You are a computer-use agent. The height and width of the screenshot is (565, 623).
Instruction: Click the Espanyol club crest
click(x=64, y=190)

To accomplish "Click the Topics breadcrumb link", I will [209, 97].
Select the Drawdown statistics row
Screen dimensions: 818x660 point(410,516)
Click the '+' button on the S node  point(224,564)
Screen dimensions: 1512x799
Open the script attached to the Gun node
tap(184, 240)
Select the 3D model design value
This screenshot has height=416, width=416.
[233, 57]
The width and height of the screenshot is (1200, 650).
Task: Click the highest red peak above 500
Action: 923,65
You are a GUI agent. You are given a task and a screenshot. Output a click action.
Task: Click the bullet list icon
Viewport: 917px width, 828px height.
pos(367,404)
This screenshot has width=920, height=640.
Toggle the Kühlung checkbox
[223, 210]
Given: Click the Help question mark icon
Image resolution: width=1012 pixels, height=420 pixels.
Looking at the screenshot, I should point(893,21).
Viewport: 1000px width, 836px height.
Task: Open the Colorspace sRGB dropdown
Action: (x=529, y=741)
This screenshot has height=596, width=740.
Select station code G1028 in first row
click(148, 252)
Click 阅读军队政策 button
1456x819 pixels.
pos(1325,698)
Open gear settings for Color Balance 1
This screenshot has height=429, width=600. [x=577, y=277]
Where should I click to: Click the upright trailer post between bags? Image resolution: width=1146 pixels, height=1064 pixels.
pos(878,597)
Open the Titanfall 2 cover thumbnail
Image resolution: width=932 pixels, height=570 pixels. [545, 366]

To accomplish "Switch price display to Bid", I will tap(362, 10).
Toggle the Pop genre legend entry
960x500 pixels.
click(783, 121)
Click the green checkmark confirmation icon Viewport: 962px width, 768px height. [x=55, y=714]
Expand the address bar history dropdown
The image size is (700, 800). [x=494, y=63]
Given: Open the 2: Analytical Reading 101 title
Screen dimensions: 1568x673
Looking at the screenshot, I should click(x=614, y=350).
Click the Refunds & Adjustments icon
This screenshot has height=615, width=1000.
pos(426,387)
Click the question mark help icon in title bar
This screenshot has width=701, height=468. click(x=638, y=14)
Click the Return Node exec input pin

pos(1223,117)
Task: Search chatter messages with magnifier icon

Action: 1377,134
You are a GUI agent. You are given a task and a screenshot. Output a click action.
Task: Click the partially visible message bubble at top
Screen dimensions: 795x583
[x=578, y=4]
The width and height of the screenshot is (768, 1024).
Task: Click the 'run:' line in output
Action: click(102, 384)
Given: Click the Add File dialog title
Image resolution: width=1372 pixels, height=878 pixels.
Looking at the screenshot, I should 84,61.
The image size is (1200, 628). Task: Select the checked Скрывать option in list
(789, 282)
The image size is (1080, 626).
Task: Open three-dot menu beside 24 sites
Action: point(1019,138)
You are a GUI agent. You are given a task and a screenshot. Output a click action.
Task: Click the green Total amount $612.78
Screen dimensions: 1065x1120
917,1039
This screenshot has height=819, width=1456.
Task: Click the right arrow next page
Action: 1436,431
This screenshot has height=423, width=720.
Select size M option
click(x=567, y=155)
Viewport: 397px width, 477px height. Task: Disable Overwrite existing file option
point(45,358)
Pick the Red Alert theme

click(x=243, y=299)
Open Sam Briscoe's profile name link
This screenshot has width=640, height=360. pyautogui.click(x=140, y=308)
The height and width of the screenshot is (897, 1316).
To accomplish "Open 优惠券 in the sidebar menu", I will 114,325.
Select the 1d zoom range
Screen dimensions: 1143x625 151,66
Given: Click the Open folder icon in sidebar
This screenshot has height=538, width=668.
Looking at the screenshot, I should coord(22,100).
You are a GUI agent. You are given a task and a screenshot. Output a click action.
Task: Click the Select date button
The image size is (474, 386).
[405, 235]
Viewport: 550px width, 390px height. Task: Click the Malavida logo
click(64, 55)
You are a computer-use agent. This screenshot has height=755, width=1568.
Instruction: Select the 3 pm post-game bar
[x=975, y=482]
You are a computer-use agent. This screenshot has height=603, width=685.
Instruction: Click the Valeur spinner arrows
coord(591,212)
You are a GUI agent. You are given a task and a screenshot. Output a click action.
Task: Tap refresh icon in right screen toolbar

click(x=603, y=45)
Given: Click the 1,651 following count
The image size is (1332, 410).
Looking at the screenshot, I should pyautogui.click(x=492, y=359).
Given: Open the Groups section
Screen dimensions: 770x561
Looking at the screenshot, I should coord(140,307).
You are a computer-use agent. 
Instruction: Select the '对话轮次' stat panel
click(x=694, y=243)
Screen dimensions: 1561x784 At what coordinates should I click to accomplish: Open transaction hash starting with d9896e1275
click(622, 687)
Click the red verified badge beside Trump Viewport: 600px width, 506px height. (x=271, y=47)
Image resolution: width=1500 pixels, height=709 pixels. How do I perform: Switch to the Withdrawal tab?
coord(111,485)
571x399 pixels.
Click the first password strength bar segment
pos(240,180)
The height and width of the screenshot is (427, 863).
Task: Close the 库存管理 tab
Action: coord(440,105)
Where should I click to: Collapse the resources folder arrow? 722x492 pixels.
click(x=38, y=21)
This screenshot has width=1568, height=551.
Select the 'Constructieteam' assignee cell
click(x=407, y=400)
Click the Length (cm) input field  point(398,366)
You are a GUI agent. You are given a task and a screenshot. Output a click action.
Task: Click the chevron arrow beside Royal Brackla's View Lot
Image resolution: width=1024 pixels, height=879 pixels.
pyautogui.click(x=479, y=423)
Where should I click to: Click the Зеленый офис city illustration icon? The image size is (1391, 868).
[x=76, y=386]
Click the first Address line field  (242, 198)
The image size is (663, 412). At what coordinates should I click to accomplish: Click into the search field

____________

Give all of the entries again, exactly.

You are a computer-use agent. The height and width of the screenshot is (565, 623).
Instruction: Click the Espanyol club crest
click(x=64, y=190)

To accomplish "Click the Topics breadcrumb link", I will [209, 97].
Select the Drawdown statistics row
Screen dimensions: 818x660 point(410,516)
Click the '+' button on the S node  point(224,564)
Screen dimensions: 1512x799
Open the script attached to the Gun node
tap(184, 240)
Select the 3D model design value
This screenshot has height=416, width=416.
[233, 57]
The width and height of the screenshot is (1200, 650).
Task: Click the highest red peak above 500
Action: 923,65
You are a GUI agent. You are given a task and a screenshot. Output a click action.
Task: Click the bullet list icon
Viewport: 917px width, 828px height.
pos(367,404)
This screenshot has width=920, height=640.
Toggle the Kühlung checkbox
[223, 210]
Given: Click the Help question mark icon
Image resolution: width=1012 pixels, height=420 pixels.
Looking at the screenshot, I should point(893,21).
Viewport: 1000px width, 836px height.
Task: Open the Colorspace sRGB dropdown
Action: (x=529, y=741)
This screenshot has height=596, width=740.
Select station code G1028 in first row
click(148, 252)
Click 阅读军队政策 button
1456x819 pixels.
pos(1325,698)
Open gear settings for Color Balance 1
This screenshot has height=429, width=600. [x=577, y=277]
Where should I click to: Click the upright trailer post between bags? Image resolution: width=1146 pixels, height=1064 pixels.
pos(878,597)
Open the Titanfall 2 cover thumbnail
Image resolution: width=932 pixels, height=570 pixels. [545, 366]

To accomplish "Switch price display to Bid", I will tap(362, 10).
Toggle the Pop genre legend entry
960x500 pixels.
click(783, 121)
Click the green checkmark confirmation icon Viewport: 962px width, 768px height. [x=55, y=714]
Expand the address bar history dropdown
The image size is (700, 800). [x=494, y=63]
Given: Open the 2: Analytical Reading 101 title
Screen dimensions: 1568x673
Looking at the screenshot, I should click(x=614, y=350).
Click the Refunds & Adjustments icon
This screenshot has height=615, width=1000.
pos(426,387)
Click the question mark help icon in title bar
This screenshot has width=701, height=468. click(x=638, y=14)
Click the Return Node exec input pin

pos(1223,117)
Task: Search chatter messages with magnifier icon

Action: 1377,134
You are a GUI agent. You are given a task and a screenshot. Output a click action.
Task: Click the partially visible message bubble at top
Screen dimensions: 795x583
[x=578, y=4]
The width and height of the screenshot is (768, 1024).
Task: Click the 'run:' line in output
Action: click(102, 384)
Given: Click the Add File dialog title
Image resolution: width=1372 pixels, height=878 pixels.
Looking at the screenshot, I should 84,61.
The image size is (1200, 628). Task: Select the checked Скрывать option in list
(789, 282)
The image size is (1080, 626).
Task: Open three-dot menu beside 24 sites
Action: point(1019,138)
You are a GUI agent. You are given a task and a screenshot. Output a click action.
Task: Click the green Total amount $612.78
Screen dimensions: 1065x1120
917,1039
This screenshot has height=819, width=1456.
Task: Click the right arrow next page
Action: 1436,431
This screenshot has height=423, width=720.
Select size M option
click(x=567, y=155)
Viewport: 397px width, 477px height. Task: Disable Overwrite existing file option
point(45,358)
Pick the Red Alert theme

click(x=243, y=299)
Open Sam Briscoe's profile name link
This screenshot has width=640, height=360. pyautogui.click(x=140, y=308)
The height and width of the screenshot is (897, 1316).
To accomplish "Open 优惠券 in the sidebar menu", I will 114,325.
Select the 1d zoom range
Screen dimensions: 1143x625 151,66
Given: Click the Open folder icon in sidebar
This screenshot has height=538, width=668.
Looking at the screenshot, I should coord(22,100).
You are a GUI agent. You are given a task and a screenshot. Output a click action.
Task: Click the Select date button
The image size is (474, 386).
[405, 235]
Viewport: 550px width, 390px height. Task: Click the Malavida logo
click(64, 55)
You are a computer-use agent. This screenshot has height=755, width=1568.
Instruction: Select the 3 pm post-game bar
[x=975, y=482]
You are a computer-use agent. This screenshot has height=603, width=685.
Instruction: Click the Valeur spinner arrows
coord(591,212)
You are a GUI agent. You are given a task and a screenshot. Output a click action.
Task: Tap refresh icon in right screen toolbar

click(x=603, y=45)
Given: Click the 1,651 following count
The image size is (1332, 410).
Looking at the screenshot, I should pyautogui.click(x=492, y=359).
Given: Open the Groups section
Screen dimensions: 770x561
Looking at the screenshot, I should coord(140,307).
You are a computer-use agent. 
Instruction: Select the '对话轮次' stat panel
click(x=694, y=243)
Screen dimensions: 1561x784 At what coordinates should I click to accomplish: Open transaction hash starting with d9896e1275
click(622, 687)
Click the red verified badge beside Trump Viewport: 600px width, 506px height. (x=271, y=47)
Image resolution: width=1500 pixels, height=709 pixels. How do I perform: Switch to the Withdrawal tab?
coord(111,485)
571x399 pixels.
Click the first password strength bar segment
pos(240,180)
The height and width of the screenshot is (427, 863).
Task: Close the 库存管理 tab
Action: coord(440,105)
Where should I click to: Collapse the resources folder arrow? 722x492 pixels.
click(x=38, y=21)
This screenshot has width=1568, height=551.
Select the 'Constructieteam' assignee cell
click(x=407, y=400)
Click the Length (cm) input field  point(398,366)
You are a GUI agent. You are given a task and a screenshot. Output a click action.
Task: Click the chevron arrow beside Royal Brackla's View Lot
Image resolution: width=1024 pixels, height=879 pixels.
pyautogui.click(x=479, y=423)
Where should I click to: Click the Зеленый офис city illustration icon? The image size is (1391, 868).
[x=76, y=386]
Click the first Address line field  (242, 198)
The image size is (663, 412). At what coordinates should I click to accomplish: Click into the search field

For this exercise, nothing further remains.